* _HOW TO COMPLETE THIS TASK_
Once you find the line that contains "Click the hint text 方便后台查找, 前端不显示" in the entries below, give it again along with every following line, unchanged, through the final one.

[Stored data entries]
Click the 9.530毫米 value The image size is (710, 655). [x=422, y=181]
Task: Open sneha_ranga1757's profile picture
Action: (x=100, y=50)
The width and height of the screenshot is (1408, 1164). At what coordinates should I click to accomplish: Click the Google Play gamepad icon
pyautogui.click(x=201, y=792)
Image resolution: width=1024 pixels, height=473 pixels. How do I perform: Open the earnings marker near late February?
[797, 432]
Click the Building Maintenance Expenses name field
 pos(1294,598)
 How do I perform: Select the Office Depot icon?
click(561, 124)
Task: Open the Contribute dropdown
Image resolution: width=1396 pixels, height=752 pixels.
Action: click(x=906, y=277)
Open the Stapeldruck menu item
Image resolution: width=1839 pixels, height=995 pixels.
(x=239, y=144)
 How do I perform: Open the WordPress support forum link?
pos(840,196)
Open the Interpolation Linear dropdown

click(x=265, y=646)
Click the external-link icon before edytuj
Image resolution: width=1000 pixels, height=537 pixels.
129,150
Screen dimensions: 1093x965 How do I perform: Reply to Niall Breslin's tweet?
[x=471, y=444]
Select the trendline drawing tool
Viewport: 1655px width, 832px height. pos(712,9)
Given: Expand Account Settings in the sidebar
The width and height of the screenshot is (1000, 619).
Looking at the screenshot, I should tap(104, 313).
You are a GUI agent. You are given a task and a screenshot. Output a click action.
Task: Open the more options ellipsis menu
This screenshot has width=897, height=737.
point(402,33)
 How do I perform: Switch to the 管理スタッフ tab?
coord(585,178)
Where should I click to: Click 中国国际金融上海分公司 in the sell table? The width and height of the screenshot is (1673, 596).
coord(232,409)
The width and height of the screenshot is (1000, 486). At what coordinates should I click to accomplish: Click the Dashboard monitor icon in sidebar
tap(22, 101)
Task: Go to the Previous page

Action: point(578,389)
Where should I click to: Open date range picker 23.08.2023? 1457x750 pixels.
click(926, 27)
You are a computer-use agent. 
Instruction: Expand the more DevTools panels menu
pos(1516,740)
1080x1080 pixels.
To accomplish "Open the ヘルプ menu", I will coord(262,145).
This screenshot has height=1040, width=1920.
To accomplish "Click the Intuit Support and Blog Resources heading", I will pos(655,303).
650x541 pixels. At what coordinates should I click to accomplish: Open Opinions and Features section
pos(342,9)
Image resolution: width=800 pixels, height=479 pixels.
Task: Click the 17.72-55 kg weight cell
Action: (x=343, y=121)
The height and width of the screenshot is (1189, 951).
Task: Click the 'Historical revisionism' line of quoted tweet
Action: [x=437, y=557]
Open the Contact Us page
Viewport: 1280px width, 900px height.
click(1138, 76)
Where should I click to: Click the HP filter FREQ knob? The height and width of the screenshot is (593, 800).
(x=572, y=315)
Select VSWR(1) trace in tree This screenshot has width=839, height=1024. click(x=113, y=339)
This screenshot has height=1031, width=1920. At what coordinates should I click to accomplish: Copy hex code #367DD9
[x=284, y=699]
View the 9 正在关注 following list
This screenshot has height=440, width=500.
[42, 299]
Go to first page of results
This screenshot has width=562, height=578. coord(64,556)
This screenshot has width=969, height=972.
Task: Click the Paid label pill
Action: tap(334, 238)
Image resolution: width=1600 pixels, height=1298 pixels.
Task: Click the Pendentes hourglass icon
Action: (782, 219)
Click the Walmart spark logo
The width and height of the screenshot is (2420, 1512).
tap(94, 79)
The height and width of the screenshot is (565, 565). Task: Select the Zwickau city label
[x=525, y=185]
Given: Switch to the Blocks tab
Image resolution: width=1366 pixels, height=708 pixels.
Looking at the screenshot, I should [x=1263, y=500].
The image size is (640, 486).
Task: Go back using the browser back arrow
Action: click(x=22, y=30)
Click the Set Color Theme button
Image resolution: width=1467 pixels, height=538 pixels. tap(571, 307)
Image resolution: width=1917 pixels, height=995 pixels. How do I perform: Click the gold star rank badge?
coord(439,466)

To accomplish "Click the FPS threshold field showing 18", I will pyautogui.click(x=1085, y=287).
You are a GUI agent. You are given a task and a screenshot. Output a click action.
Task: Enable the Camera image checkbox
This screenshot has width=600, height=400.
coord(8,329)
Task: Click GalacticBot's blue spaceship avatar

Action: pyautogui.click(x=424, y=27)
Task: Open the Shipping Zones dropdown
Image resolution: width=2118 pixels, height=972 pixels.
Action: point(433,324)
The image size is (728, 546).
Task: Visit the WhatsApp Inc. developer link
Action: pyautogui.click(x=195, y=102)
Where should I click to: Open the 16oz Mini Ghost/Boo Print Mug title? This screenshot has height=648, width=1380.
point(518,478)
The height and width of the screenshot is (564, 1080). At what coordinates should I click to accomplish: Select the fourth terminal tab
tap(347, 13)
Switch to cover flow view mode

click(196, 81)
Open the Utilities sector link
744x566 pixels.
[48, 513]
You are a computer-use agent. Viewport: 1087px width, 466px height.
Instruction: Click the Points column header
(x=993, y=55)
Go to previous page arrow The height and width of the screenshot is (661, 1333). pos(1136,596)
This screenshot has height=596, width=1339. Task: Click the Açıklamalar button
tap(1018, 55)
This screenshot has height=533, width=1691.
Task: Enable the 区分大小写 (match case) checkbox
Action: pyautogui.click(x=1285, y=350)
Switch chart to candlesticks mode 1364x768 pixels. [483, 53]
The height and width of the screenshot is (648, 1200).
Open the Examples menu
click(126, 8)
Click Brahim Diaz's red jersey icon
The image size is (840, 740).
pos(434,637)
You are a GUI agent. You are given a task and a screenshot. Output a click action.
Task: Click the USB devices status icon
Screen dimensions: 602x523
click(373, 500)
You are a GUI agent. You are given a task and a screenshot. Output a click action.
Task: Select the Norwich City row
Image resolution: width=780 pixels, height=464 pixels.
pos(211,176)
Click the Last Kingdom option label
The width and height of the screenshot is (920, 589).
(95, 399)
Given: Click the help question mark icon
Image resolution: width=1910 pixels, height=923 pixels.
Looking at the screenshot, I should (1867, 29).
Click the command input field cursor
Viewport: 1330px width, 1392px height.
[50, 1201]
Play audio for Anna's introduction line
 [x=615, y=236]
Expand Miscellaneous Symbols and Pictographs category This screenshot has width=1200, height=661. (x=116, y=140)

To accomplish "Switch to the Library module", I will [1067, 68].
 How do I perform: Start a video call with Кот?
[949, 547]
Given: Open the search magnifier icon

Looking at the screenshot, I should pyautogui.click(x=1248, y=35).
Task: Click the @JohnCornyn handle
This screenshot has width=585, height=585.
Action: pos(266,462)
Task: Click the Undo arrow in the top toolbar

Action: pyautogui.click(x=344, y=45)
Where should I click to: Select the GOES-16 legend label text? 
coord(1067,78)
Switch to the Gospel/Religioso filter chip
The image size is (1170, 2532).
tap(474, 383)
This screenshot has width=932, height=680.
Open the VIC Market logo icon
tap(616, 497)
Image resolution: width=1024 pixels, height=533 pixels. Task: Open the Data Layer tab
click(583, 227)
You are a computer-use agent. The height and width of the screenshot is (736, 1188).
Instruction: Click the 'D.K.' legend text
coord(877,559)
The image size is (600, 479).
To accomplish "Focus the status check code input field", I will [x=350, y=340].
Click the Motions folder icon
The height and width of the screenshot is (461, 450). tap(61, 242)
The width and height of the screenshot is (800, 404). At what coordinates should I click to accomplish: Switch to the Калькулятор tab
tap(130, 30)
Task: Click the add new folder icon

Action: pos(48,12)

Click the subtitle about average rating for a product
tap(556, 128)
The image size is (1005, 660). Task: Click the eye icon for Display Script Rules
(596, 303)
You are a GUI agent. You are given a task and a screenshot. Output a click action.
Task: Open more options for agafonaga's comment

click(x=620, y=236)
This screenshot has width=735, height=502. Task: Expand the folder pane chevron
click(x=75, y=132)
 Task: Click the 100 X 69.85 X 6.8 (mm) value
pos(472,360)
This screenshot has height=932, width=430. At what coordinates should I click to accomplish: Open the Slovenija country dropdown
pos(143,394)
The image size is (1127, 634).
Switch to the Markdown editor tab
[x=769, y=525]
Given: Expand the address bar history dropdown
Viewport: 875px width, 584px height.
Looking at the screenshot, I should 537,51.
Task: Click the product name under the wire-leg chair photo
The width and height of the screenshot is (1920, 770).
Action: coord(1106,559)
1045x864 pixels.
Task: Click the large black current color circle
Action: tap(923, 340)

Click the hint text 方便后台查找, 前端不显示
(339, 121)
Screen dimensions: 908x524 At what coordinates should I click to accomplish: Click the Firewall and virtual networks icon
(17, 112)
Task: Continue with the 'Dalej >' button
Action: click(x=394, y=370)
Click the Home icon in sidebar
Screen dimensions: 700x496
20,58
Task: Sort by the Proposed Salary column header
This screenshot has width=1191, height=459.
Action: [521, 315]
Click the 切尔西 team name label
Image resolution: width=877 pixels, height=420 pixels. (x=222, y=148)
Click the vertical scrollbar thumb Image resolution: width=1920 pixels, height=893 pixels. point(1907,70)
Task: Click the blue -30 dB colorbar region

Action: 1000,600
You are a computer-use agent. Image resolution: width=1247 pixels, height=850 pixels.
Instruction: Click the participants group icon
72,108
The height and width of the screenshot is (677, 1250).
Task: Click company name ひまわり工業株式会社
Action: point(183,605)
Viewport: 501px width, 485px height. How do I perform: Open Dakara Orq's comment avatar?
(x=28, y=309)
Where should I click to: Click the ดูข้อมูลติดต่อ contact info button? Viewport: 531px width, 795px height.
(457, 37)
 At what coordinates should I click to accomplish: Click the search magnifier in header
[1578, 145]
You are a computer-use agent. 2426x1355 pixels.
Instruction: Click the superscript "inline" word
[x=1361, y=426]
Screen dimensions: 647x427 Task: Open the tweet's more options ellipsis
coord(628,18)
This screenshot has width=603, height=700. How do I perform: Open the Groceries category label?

* _REPLY_
Click the hint text 方便后台查找, 前端不显示
(339, 121)
Screen dimensions: 908x524 At what coordinates should I click to accomplish: Click the Firewall and virtual networks icon
(17, 112)
Task: Continue with the 'Dalej >' button
Action: click(x=394, y=370)
Click the Home icon in sidebar
Screen dimensions: 700x496
20,58
Task: Sort by the Proposed Salary column header
This screenshot has width=1191, height=459.
Action: [521, 315]
Click the 切尔西 team name label
Image resolution: width=877 pixels, height=420 pixels. (x=222, y=148)
Click the vertical scrollbar thumb Image resolution: width=1920 pixels, height=893 pixels. point(1907,70)
Task: Click the blue -30 dB colorbar region

Action: 1000,600
You are a computer-use agent. Image resolution: width=1247 pixels, height=850 pixels.
Instruction: Click the participants group icon
72,108
The height and width of the screenshot is (677, 1250).
Task: Click company name ひまわり工業株式会社
Action: point(183,605)
Viewport: 501px width, 485px height. How do I perform: Open Dakara Orq's comment avatar?
(x=28, y=309)
Where should I click to: Click the ดูข้อมูลติดต่อ contact info button? Viewport: 531px width, 795px height.
(457, 37)
 At what coordinates should I click to accomplish: Click the search magnifier in header
[1578, 145]
You are a computer-use agent. 2426x1355 pixels.
Instruction: Click the superscript "inline" word
[x=1361, y=426]
Screen dimensions: 647x427 Task: Open the tweet's more options ellipsis
coord(628,18)
This screenshot has width=603, height=700. How do I perform: Open the Groceries category label?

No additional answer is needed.